[START TEXT SECTION]

Tarek Yehya
Tarek Yehya
Partner
Sara Awaly
Sara Awaly
Associate

Authors: Tarek Yehya, Partner // Lama Abou Ali, Counsel // Sara Awaly, Associate

BACKGROUND

In a recent update to Kuwait’s corporate governance framework, the Capital Markets Authority (the “CMA”) issued Decision No. 56 of 2026 (the “Decision”), amending certain provisions of Module Fifteen (Corporate Governance) of the CMA Executive Bylaws.

The Decision was issued on 6 May 2026 and published in the Official Gazette on 10 May 2026. It came into force from the date of its issuance. Companies subject to Module Fifteen are required to regularize their position from the date of issuance of the Decision and no later than 31 December 2026, except for the following: (i) the amended independent director requirements, which apply upon the election of a new board after the expiry of the current board’s term, at the first ordinary general assembly convened for this purpose after at least three months from the date of issuance of the Decision; and, (ii) the amended requirements relating to the forms required to be submitted through the CMA’s governance system on its electronic portal, which apply from the date of issuance of the Decision.

[END TEXT SECTION]
[START GIVEN DATA]

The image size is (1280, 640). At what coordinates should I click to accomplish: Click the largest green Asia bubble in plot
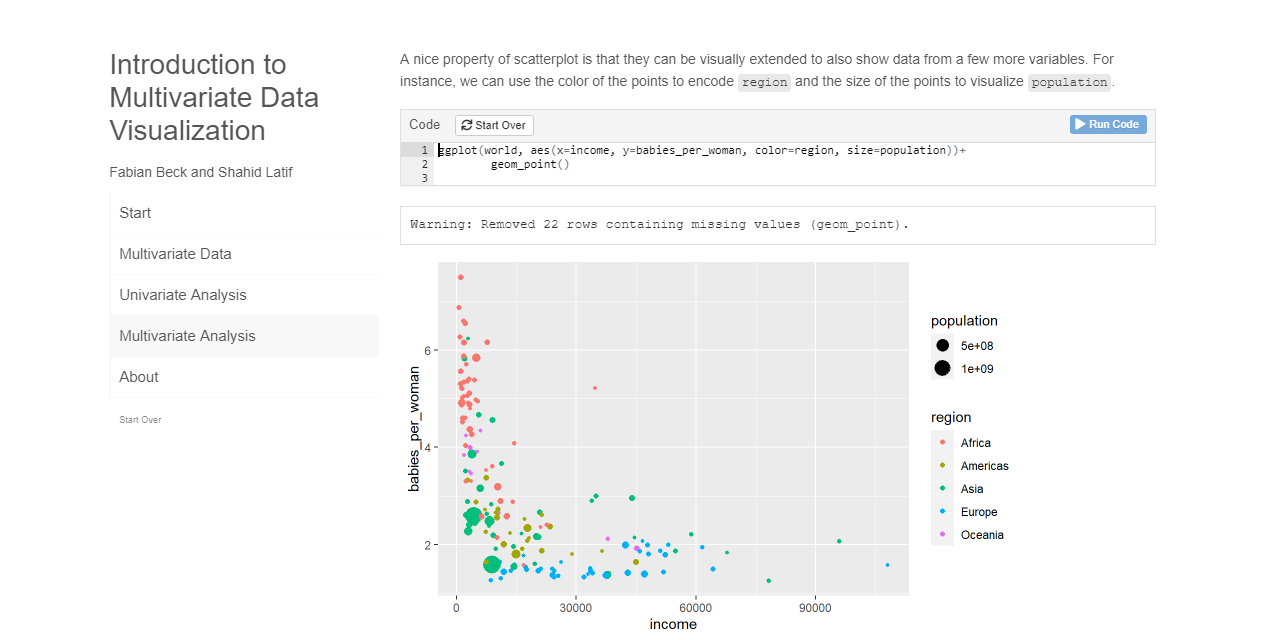click(x=491, y=564)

[END GIVEN DATA]

JOBS:
a. In the Kuwait corporate governance update, on what date was the Decision published in the Official Gazette?
b. Retype the part of the Kuwait corporate governance update starting at "Authors: Tarek Yehya, Partner" and ending at "CMA Executive Bylaws.".
c. Continue the Kuwait corporate governance update from its final sentence onward.

FINAL ANSWERS:
a. 10 May 2026

b.
Authors: Tarek Yehya, Partner // Lama Abou Ali, Counsel // Sara Awaly, Associate

BACKGROUND

In a recent update to Kuwait’s corporate governance framework, the Capital Markets Authority (the “CMA”) issued Decision No. 56 of 2026 (the “Decision”), amending certain provisions of Module Fifteen (Corporate Governance) of the CMA Executive Bylaws.

c.
 

SCOPE OF APPLICATION

Module Fifteen applies to companies listed on the Exchange and to shareholding companies licensed by the CMA, whether listed or unlisted, subject to certain exclusions. These exclusions include entities subject to the supervision of the Central Bank of Kuwait, listed companies subject to the supervision of the Insurance Regulatory Unit, and non-Kuwaiti companies listed on the Exchange at the time Module Fifteen was issued.

Under the new update, the Decision extends the exclusions to branches of foreign companies where the parent company is subject to corporate governance requirements in its home jurisdiction that are materially equivalent to those applicable under Module Fifteen. This addition addresses a gap where foreign branches were caught by Module Fifteen despite being subject to comparable governance standards elsewhere.

KEY AMENDMENTS

Comply or Explain

The amended rules under the Decision replace the previous framework, under which companies could disclose departures from corporate governance requirements in relatively general terms. In practice, that approach left room for broad explanations that did not always identify the specific rule being departed from, the reasons for non-compliance, or the corrective steps being taken.

Now, where a company departs from any governance requirement, it must notify the CMA and provide a structured explanation. That explanation must:

– identify the specific article number from which the company has departed;

– explain the reasons for the departure;

– describe the corrective measures being taken; and

– state the expected timeline for remediation.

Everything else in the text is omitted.